### What the task asks
Return the lines between the one holding "Open the Country" and the one holding "Click the surplus", inclusive, reproducing them character for character from the material below.

═════ Exercise data

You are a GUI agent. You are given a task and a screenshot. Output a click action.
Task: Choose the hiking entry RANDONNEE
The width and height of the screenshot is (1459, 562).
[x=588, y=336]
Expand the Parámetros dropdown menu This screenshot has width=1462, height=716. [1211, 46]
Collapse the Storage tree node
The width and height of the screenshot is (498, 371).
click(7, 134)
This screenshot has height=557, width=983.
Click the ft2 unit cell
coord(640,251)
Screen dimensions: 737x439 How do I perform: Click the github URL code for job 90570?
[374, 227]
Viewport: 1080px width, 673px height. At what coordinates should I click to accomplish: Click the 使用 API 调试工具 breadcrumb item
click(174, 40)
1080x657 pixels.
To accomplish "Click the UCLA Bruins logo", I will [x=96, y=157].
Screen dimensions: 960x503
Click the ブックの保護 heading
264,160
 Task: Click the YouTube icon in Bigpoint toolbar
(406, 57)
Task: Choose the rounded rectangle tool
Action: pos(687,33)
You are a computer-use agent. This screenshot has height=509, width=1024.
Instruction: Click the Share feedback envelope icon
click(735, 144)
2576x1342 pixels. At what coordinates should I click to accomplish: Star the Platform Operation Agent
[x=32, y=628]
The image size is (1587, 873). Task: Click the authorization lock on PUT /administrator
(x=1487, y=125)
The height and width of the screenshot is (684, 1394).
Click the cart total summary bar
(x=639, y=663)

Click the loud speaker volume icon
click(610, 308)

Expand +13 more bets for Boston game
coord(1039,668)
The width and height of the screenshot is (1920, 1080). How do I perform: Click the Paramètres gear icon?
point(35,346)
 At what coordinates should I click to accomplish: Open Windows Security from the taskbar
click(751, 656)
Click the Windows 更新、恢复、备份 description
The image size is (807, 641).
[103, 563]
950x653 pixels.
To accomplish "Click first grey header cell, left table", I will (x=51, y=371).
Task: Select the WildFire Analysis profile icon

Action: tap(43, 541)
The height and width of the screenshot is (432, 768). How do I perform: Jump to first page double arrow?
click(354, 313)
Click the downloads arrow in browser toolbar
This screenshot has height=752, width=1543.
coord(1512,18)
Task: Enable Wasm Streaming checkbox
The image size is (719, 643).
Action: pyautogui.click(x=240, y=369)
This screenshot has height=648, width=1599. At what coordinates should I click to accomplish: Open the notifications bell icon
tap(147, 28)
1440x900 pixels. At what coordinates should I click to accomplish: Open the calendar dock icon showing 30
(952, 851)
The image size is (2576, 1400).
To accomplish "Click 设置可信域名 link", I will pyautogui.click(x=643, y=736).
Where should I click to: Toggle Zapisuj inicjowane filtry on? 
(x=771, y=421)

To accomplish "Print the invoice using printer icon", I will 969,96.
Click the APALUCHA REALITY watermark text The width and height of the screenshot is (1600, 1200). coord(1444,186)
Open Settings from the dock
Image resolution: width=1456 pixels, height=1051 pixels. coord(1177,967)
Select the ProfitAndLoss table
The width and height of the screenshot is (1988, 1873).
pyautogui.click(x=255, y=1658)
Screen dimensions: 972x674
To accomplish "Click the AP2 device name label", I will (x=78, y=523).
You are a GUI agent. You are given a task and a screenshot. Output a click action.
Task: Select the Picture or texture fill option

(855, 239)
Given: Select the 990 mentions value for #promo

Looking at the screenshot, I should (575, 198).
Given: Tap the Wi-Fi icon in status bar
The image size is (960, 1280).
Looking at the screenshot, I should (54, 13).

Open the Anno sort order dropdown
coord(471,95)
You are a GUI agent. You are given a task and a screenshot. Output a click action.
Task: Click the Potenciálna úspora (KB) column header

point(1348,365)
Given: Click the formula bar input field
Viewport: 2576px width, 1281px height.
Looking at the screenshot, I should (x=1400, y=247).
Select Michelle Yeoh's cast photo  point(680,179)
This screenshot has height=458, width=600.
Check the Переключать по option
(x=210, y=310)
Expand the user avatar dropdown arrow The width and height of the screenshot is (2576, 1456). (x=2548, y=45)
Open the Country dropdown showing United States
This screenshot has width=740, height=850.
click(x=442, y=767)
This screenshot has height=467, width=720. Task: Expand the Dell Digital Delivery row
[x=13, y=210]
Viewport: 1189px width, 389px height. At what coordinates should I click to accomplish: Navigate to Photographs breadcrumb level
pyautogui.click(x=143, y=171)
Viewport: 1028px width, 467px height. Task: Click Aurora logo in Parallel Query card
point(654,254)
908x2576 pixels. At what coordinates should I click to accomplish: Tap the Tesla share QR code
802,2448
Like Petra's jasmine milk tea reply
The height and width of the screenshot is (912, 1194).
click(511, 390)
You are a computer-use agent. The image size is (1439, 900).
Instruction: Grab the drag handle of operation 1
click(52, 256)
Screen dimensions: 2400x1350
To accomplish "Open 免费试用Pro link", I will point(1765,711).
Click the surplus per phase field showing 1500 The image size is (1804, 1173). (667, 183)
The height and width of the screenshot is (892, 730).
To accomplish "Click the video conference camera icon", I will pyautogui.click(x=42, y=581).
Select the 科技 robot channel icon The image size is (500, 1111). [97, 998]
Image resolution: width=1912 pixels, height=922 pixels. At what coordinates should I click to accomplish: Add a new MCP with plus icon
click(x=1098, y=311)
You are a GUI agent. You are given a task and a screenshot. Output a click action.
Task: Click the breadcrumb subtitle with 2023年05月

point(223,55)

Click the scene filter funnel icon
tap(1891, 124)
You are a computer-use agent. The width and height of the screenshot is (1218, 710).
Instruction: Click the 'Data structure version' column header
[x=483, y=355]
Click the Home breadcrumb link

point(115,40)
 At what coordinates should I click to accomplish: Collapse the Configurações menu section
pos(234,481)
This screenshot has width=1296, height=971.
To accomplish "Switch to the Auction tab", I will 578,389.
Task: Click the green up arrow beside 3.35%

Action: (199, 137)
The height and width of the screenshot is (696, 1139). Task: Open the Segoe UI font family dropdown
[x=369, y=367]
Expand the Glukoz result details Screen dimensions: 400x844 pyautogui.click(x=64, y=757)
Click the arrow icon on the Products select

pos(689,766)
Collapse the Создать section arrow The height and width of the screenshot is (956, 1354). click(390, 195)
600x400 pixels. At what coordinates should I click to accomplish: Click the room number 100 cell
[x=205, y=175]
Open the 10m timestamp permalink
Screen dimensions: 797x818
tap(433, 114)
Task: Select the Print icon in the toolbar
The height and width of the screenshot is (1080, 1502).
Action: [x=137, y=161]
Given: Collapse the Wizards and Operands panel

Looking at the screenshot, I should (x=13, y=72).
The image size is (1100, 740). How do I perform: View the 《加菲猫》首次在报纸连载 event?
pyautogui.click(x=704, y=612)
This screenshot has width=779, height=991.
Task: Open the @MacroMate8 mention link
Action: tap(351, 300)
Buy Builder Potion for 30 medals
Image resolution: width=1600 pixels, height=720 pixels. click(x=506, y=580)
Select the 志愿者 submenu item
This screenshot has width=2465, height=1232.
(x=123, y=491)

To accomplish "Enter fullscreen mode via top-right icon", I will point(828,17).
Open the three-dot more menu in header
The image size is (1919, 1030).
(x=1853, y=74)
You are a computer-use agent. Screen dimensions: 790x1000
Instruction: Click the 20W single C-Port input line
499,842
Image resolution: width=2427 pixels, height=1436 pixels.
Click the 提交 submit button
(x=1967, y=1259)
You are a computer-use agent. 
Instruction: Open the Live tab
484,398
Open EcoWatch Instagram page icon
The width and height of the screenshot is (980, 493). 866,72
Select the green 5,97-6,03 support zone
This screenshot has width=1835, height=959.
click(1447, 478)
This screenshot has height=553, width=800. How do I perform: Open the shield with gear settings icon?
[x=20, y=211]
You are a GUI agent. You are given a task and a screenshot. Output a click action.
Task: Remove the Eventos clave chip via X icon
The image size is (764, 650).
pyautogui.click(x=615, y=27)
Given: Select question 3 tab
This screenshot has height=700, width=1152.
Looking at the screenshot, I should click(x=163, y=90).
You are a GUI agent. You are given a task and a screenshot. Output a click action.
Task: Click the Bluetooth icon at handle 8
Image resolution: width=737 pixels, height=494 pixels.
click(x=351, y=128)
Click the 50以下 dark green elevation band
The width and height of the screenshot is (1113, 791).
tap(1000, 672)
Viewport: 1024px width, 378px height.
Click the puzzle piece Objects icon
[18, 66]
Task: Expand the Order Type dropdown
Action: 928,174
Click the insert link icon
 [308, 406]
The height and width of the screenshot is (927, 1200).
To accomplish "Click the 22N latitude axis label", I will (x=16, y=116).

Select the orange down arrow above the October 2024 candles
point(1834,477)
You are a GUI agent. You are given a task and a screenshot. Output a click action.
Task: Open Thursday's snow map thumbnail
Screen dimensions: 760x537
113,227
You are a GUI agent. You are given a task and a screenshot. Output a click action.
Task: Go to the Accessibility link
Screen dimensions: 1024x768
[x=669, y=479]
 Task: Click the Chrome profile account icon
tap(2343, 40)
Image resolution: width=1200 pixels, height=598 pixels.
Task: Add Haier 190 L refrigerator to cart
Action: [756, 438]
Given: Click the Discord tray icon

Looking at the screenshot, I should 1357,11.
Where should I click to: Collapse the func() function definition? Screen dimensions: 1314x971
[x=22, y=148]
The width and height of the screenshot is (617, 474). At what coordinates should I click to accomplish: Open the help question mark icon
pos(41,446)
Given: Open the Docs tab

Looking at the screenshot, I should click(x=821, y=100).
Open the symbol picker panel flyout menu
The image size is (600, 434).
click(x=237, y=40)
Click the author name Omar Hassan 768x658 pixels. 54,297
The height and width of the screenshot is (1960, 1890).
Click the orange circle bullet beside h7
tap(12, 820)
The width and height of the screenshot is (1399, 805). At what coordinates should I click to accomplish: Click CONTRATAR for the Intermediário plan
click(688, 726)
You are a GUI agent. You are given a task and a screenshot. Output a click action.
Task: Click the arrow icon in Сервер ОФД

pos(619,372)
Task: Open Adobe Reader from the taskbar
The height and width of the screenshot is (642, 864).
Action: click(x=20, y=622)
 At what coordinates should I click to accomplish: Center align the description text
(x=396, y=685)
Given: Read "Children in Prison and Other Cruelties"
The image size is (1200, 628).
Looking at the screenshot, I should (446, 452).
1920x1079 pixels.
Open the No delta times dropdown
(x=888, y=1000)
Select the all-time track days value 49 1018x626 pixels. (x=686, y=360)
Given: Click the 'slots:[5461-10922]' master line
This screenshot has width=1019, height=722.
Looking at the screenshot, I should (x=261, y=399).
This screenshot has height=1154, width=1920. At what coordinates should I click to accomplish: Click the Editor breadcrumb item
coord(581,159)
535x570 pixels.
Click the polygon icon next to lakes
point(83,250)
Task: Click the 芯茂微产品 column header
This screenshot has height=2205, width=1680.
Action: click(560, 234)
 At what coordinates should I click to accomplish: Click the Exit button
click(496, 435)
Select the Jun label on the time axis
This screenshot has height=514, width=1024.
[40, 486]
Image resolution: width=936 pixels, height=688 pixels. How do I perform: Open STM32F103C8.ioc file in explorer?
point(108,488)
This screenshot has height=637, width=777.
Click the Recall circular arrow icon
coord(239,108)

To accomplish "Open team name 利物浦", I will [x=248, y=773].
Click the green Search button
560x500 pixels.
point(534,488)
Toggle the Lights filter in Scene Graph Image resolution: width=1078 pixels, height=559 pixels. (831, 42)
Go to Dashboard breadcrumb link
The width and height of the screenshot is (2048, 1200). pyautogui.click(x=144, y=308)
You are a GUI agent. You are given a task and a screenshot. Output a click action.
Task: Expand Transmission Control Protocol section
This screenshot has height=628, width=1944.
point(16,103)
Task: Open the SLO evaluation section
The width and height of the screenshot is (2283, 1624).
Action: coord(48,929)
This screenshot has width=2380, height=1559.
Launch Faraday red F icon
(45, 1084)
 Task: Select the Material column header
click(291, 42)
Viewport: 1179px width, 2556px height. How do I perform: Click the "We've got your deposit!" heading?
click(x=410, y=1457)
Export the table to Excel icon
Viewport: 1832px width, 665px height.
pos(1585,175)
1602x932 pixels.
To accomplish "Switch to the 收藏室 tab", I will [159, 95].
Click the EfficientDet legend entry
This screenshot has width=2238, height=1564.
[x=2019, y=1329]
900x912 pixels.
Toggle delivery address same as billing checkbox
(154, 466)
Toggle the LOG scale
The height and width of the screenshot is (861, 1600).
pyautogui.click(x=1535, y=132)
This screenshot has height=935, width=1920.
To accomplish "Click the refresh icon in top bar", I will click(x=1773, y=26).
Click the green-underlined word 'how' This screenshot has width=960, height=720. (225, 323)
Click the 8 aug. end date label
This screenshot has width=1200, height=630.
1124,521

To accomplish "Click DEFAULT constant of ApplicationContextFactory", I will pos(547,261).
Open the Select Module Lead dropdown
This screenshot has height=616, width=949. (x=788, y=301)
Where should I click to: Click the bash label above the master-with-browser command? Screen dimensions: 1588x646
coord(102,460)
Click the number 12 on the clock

══════════

### Result of this exercise
Open the Country dropdown showing United States
This screenshot has width=740, height=850.
click(x=442, y=767)
This screenshot has height=467, width=720. Task: Expand the Dell Digital Delivery row
[x=13, y=210]
Viewport: 1189px width, 389px height. At what coordinates should I click to accomplish: Navigate to Photographs breadcrumb level
pyautogui.click(x=143, y=171)
Viewport: 1028px width, 467px height. Task: Click Aurora logo in Parallel Query card
point(654,254)
908x2576 pixels. At what coordinates should I click to accomplish: Tap the Tesla share QR code
802,2448
Like Petra's jasmine milk tea reply
The height and width of the screenshot is (912, 1194).
click(511, 390)
You are a computer-use agent. The image size is (1439, 900).
Instruction: Grab the drag handle of operation 1
click(52, 256)
Screen dimensions: 2400x1350
To accomplish "Open 免费试用Pro link", I will point(1765,711).
Click the surplus per phase field showing 1500 The image size is (1804, 1173). (667, 183)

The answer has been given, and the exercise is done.